**Direction:** Copy out every line of the material below word for word, leaving the pictures out.

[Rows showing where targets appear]
------------------------------
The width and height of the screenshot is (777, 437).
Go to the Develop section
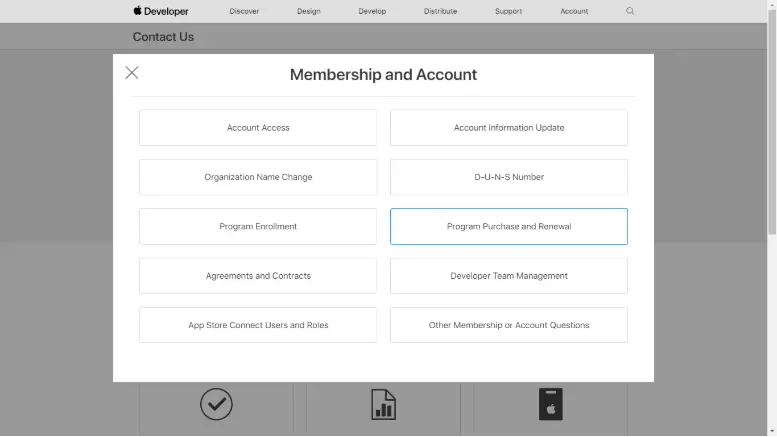[x=372, y=11]
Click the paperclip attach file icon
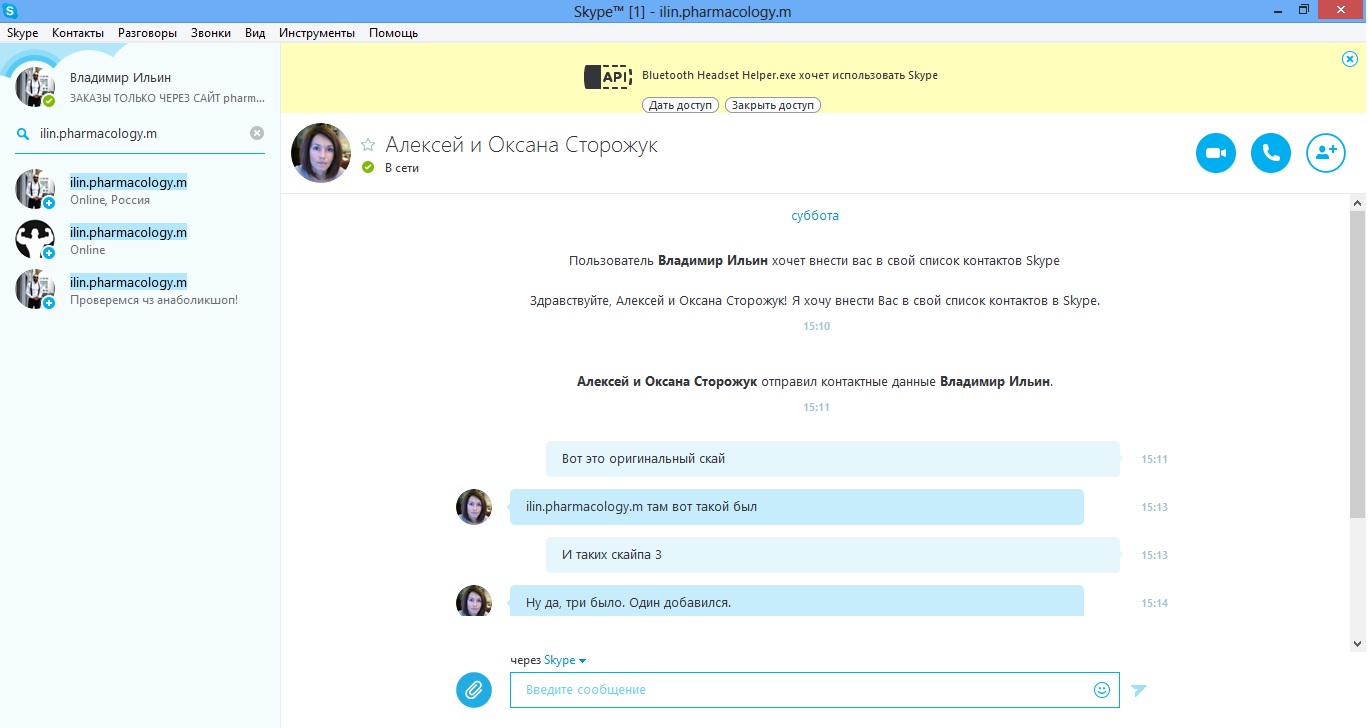This screenshot has width=1368, height=728. (474, 689)
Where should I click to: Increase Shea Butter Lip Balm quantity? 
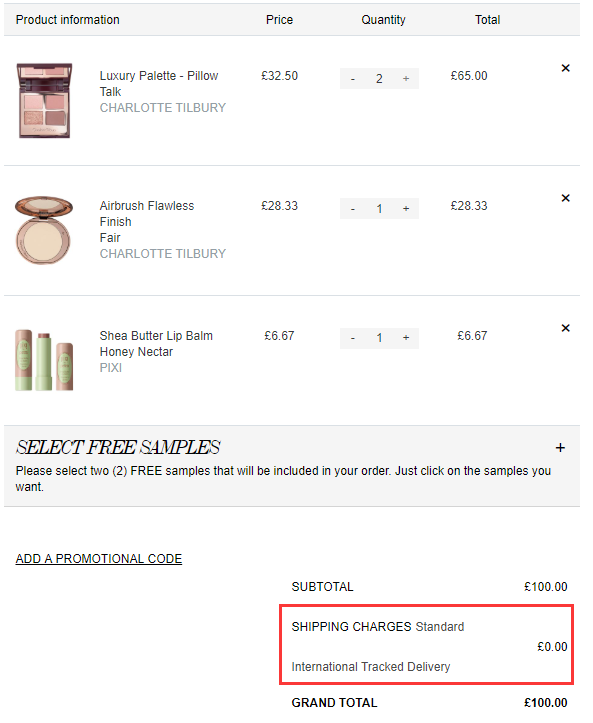coord(406,338)
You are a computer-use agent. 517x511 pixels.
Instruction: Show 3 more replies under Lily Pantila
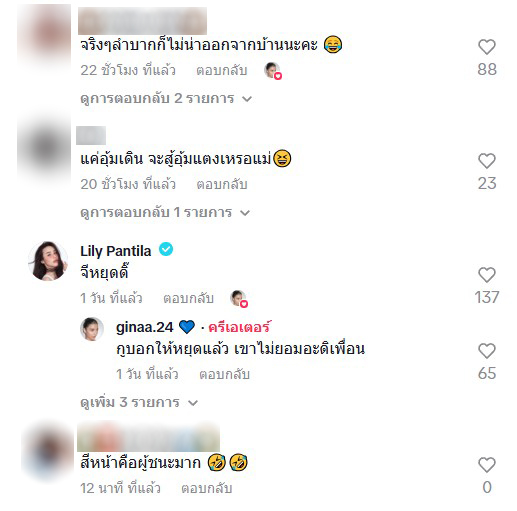coord(139,403)
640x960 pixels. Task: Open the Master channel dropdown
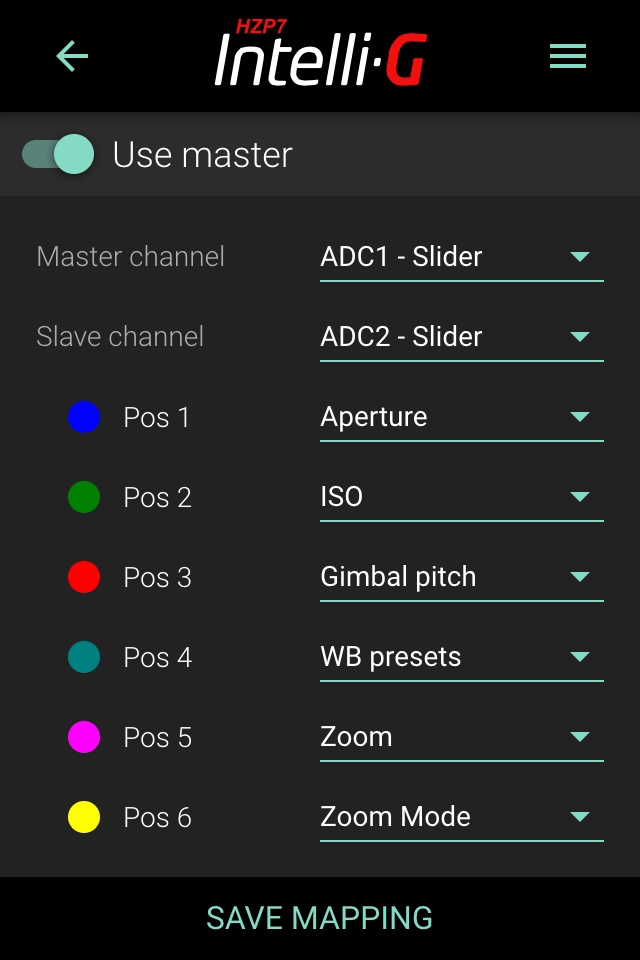click(x=461, y=257)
------------------------------
**Solution below:**
The width and height of the screenshot is (777, 437).
Go to the Develop section
[x=372, y=11]
Click the paperclip attach file icon
This screenshot has width=1368, height=728. (474, 689)
Where should I click to: Increase Shea Butter Lip Balm quantity? 
coord(406,338)
You are a computer-use agent. 517x511 pixels.
Instruction: Show 3 more replies under Lily Pantila
coord(139,403)
640x960 pixels. Task: Open the Master channel dropdown
click(x=461, y=257)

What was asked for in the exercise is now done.